Reliance Share Price Leads YTD Gains: Time to Buy, Sell, or Hold?

Reliance Share Price Leads YTD Gains Time to Buy, Sell, or Hold

Reliance share price: Year-to-date (YTD), the shares of Reliance Industries, the largest corporation in India by market capitalization, have surpassed the benchmarks of the Indian stock market, the Sensex and the Nifty 50. Reliance’s share price on the BSE has increased by 17% as of the closing on September 4, compared to increases of 14% and 16% in the Sensex and Nifty 50, respectively, this year.

October 26 of last year saw the stock hit a 52-week low of ₹2,221.05, but after that, the price showed advances for five months running. Only three months have seen decreases this year: April (down nearly 2%), May (down nearly 2%), and July (down nearly 4%). On July 8, the stock reached a 52-week high of ₹3,217.90 before profit booking. It is currently trading 6% below its 52-week high.

Against its prior close of ₹3,029.80, the stock opened on Thursday, September 5, at ₹3,039.45. However, during the session, it lost almost 0.20 percent, closing at ₹3,023.95. The stock fell 0.12% at ₹3,026.10 at 11:35 a.m., in line with the Sensex, the market benchmark, which was down 0.10 percent at 82,267 at the same time.

In the meanwhile, bonus shares at a 1:1 ratio are anticipated to be announced by the board of directors of the firm. This will be Rreliance’s sixth bonus issue and its first since 2017.

Analysts predict that Reliance Industries’ ambitions for company expansion will be beneficial for the stock. Reliance Industries Chairman Mukesh Ambani declared during the firm’s 47th annual general meeting (AGM) on August 29 that the company aims to double its worth by the time it reaches its 50th anniversary in 2027.

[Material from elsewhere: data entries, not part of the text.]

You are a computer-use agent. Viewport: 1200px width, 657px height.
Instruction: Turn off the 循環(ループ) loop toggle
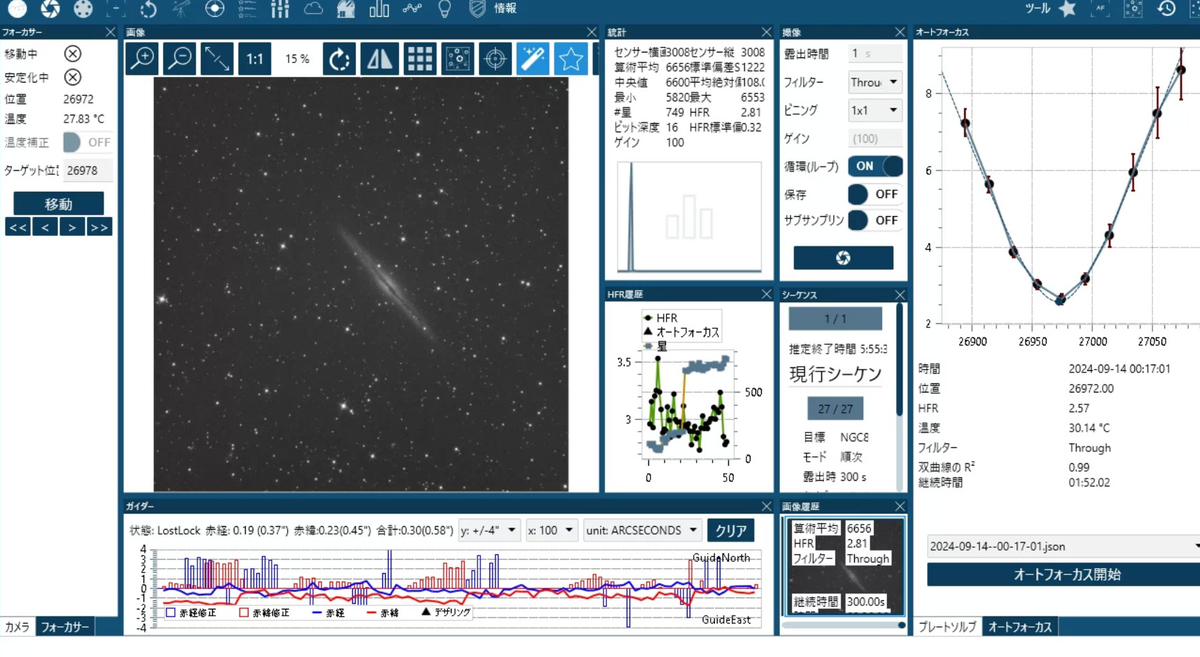click(875, 166)
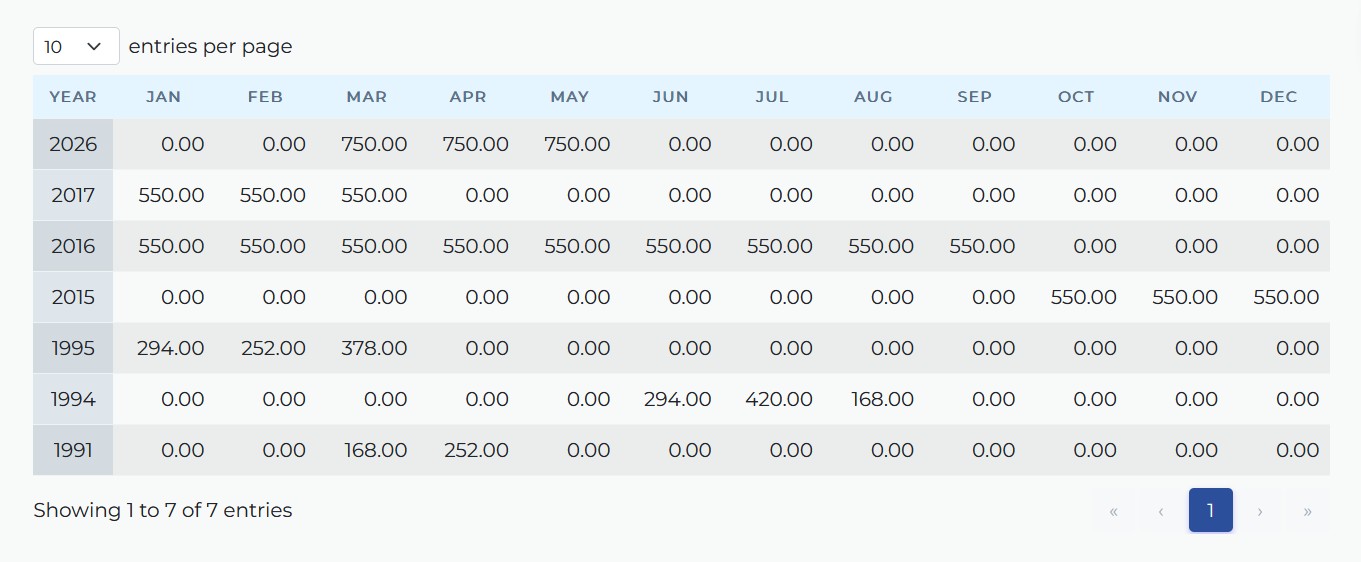The height and width of the screenshot is (562, 1361).
Task: Open the entries per page dropdown
Action: click(x=76, y=46)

Reliance Industries is doubling its size by igniting its five growth engines, according to Chairman Ambani.

To provide light on the future of Reliance shares, What they said was as follows:

Seema Srivastava works for SMC Global Securities as a senior equity research analyst

Reliance Industries’ conventional petrochemical industry has been expanding steadily.

The company’s profits should increase as a result of the declining oil prices since it would immediately benefit from GRM (gross refining margins).

In addition to its entry into the green market, the company’s other endeavors, such as Reliance Jio and Reliance Retail, have begun to make a substantial contribution to its financial sheet.

Jio’s average revenue per user (ARPU) is expected to rise in the next quarters due to the recent increase in cellular tariffs.

Ganesh Dongre, Anand Rathi’s Senior Manager of Technical Research

The technical chart for Reliance’s share price indicates an optimistic outlook. Dongre stated, “We might anticipate the Sensex heavyweight to touch ₹3,150 to ₹3,200 very soon if it closes over the ₹3,000 level today.

It is recommended that reliance shareholders hold their shares with a stop loss set at ₹2,900 per share. One can increase a trailing stop loss from ₹2,900 to ₹3,000 per share mark for ₹3,400 per share goal if the stock reaches a new high. In the foreseeable future, new investors can purchase Reliance shares at the current market price of ₹3,200 per share, according to Dongre.